As a physician/coach/consultant who has been dedicated to preventing physician burnout since 2010, I welcome all the new found attention. The challenge for academic organizations will always be to stop studying the problem and actually make meaningful changes.
In our practice, we have found over 235 ways to prevent physician burnout
https://support.thehappymd.com/physician-burnout-prevention-matrix
And conditions for front line doctors in the majority of US healthcare organizations are deteriorating by the week, unfortunately.
Dike
Dike Drummond MD
CEO and Founder TheHappyMD(dot)com
Dike you won’t fix anything for these docs with the present system in place. Medical Boards and the Federation of State Medical Boards have destroyed the ability to practice medicine. Medical Boards have no oversight and they are the investigators, judge, jury and hangman. They use their position of power to remove competition, Integrative Medicine docs, docs who stand up for their supposed Constitutional Rights and Due Process rights, docs who try to “explain” themselves to the the Board or just anyone they don’t like. Docs are in constant fear of psychological and financial abuse by these boards who seemingly are run by psychopaths and sociopaths.
Here in Oregon it is out of control. Kathleen Haley is the Exec. Director of the OMB. Warren Foote is the AAG who oversees 5 different healthcare boards including the OMB. They openly use their positions of governmental power to engage in perjury, ex parte contact with ALJs who oversee hearings which are simply facades of justice, hearsay, no allowance of cross examination of supposed witnesses, individuals portrayed as experts who simply aren’t, the trashing of any Due Process, witness intimidation, etc. All this has been documented, but the Oregon State Bar has basically refused to investigate these claims and the supposedly “progressive” politicians we elect in Oregon will not look into it any further even though they openly express their dislike of the OMB.

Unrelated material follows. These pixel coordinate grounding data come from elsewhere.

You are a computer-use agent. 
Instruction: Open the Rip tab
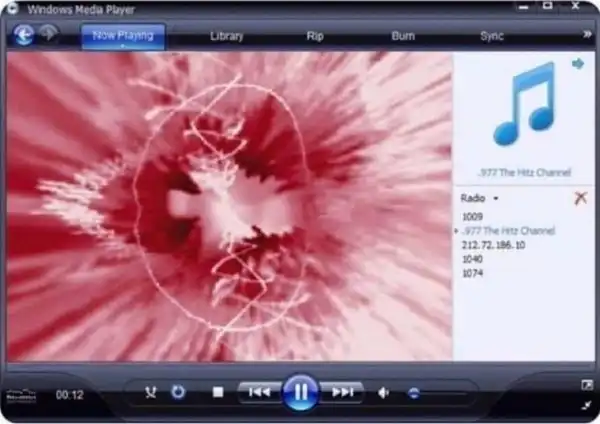(x=314, y=36)
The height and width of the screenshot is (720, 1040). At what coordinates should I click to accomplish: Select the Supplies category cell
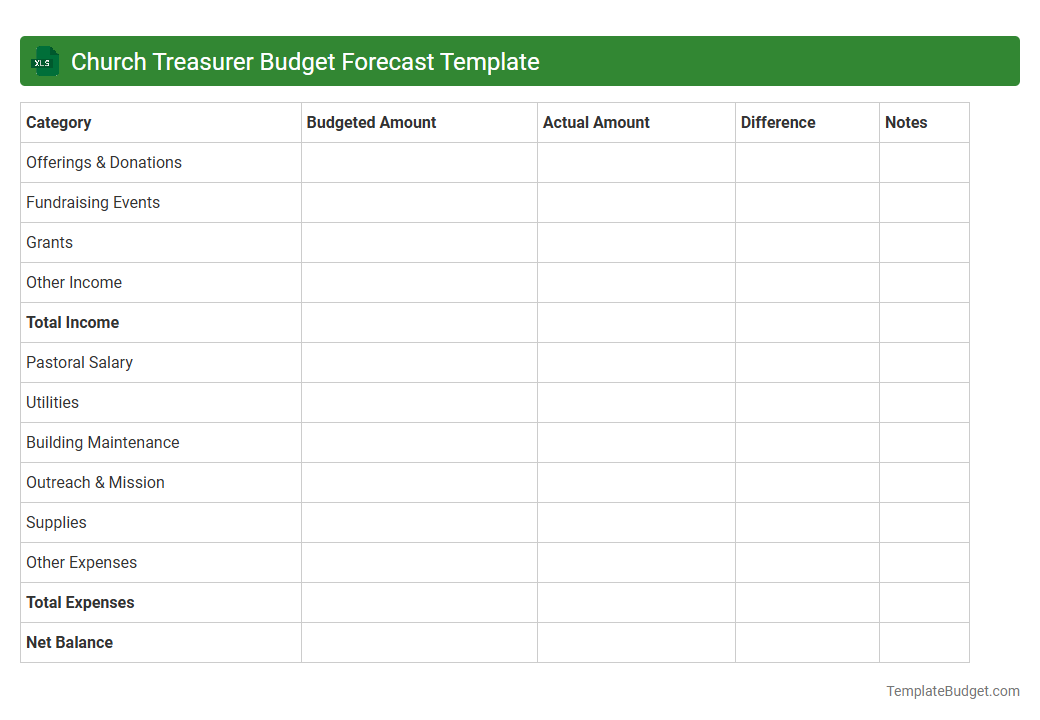coord(56,522)
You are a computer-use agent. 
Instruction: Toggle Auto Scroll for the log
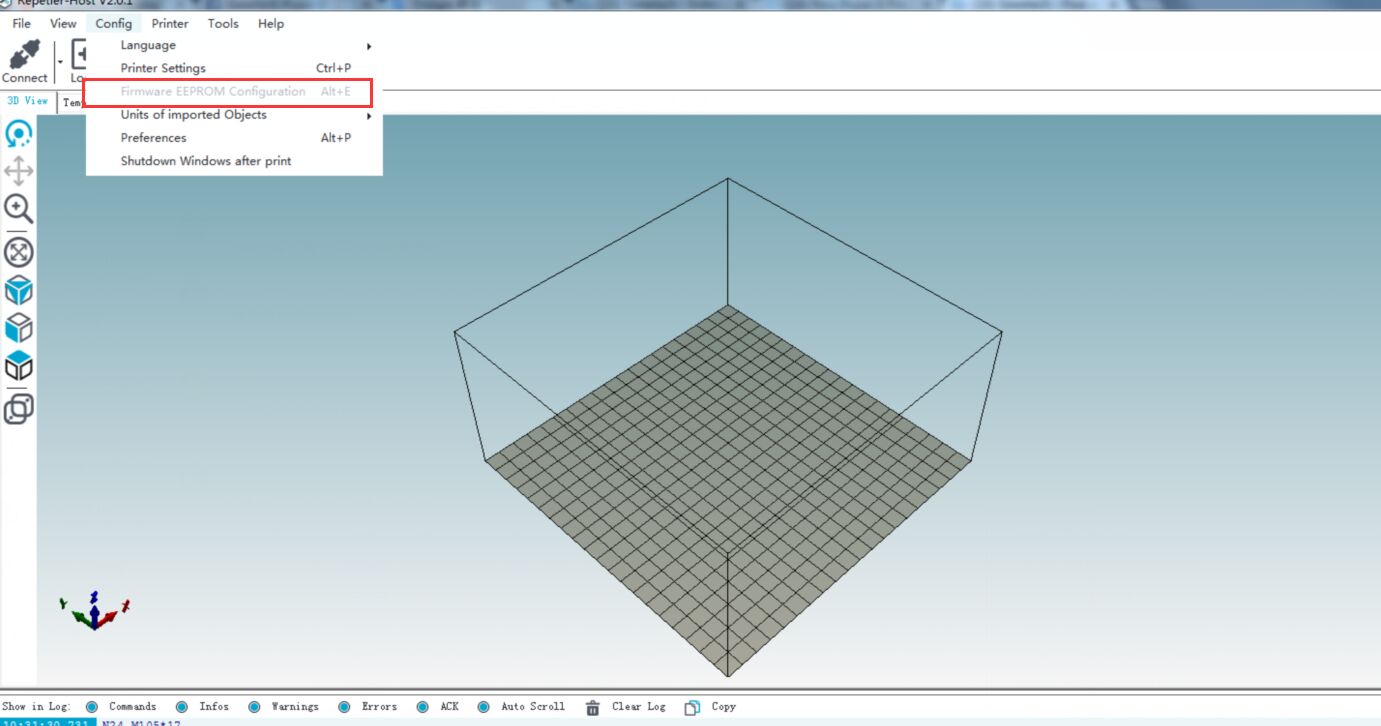pos(484,707)
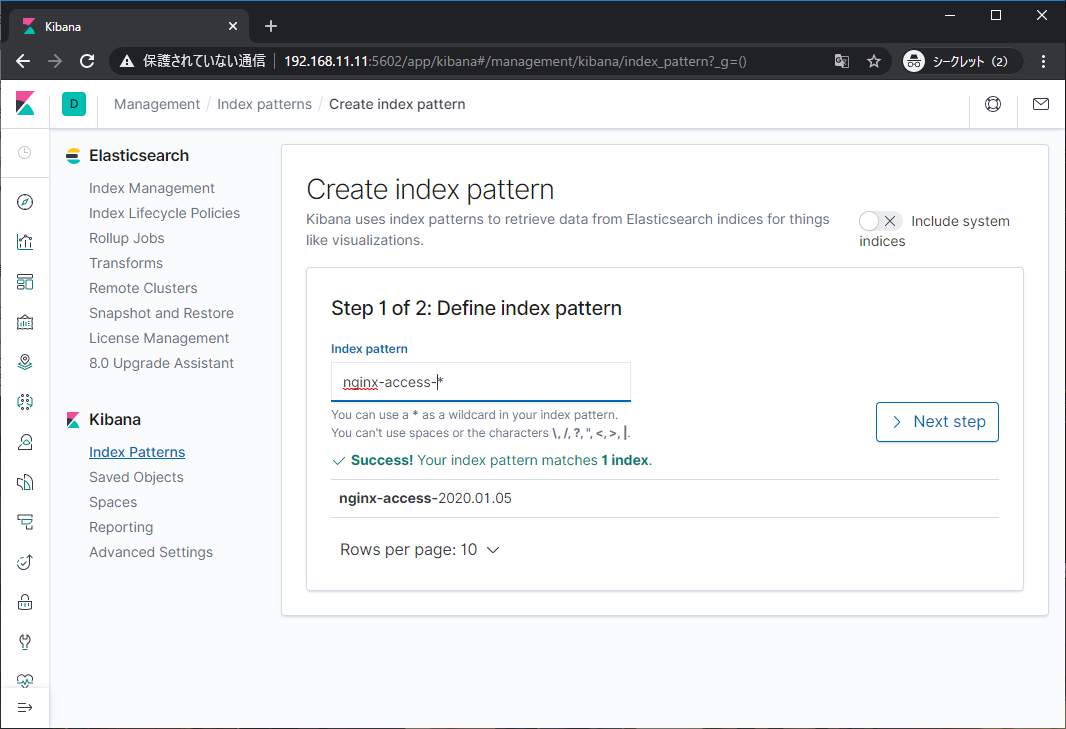Screen dimensions: 1066x729
Task: Open the Chrome three-dot menu
Action: (x=1044, y=61)
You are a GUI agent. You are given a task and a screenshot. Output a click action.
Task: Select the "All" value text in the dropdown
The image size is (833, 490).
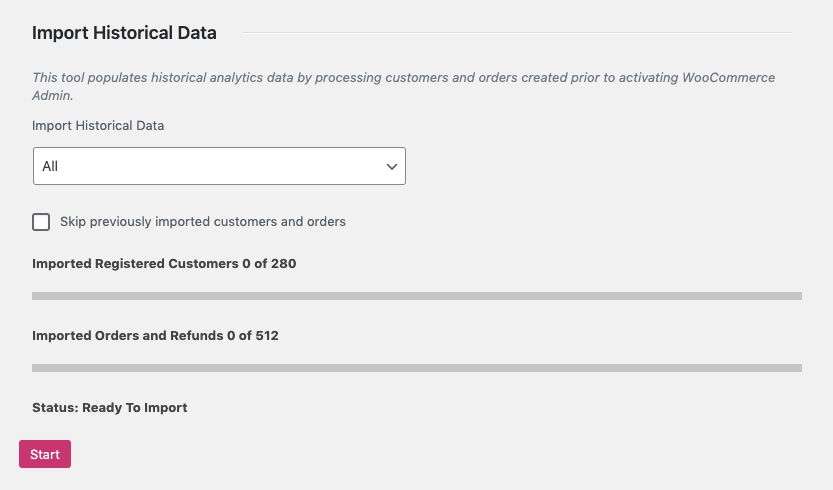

The courts, at least the Oregon ones and the Ninth Circuit, have given these bureaucrats absolute immunity from any State or Federal laws as a result of the HCQIA of 1986.
You can’t fix broken Dike. Few docs are happy. My son certainly won’t go into medicine where satisfaction is in the high 30s and low 40s percentiles. He will be going into engineering where all satisfaction ratings are above 85% overall – none below 80%.
Respectfully
Eric Dover, MD
drdovervsomb.weebly.com
You need to understand the abuses of power that the state regulators engage in under the plume of “sovereign immunity”. No oversight exists. In Washington, the Attorney general’s minions prosecute cases. prosecutorial misconduct is routine. I ran into our former AG, who supervised the assistant Ams who went after me, at the grocery store here in Olympia, Wa. She has NO clue of the misery she has wrought!
Erik is correct. Washington is no different than Oregon. The state employees of the regulatory agencies routinely measure their “success rate” by the number of physicians they prosecute (persecute).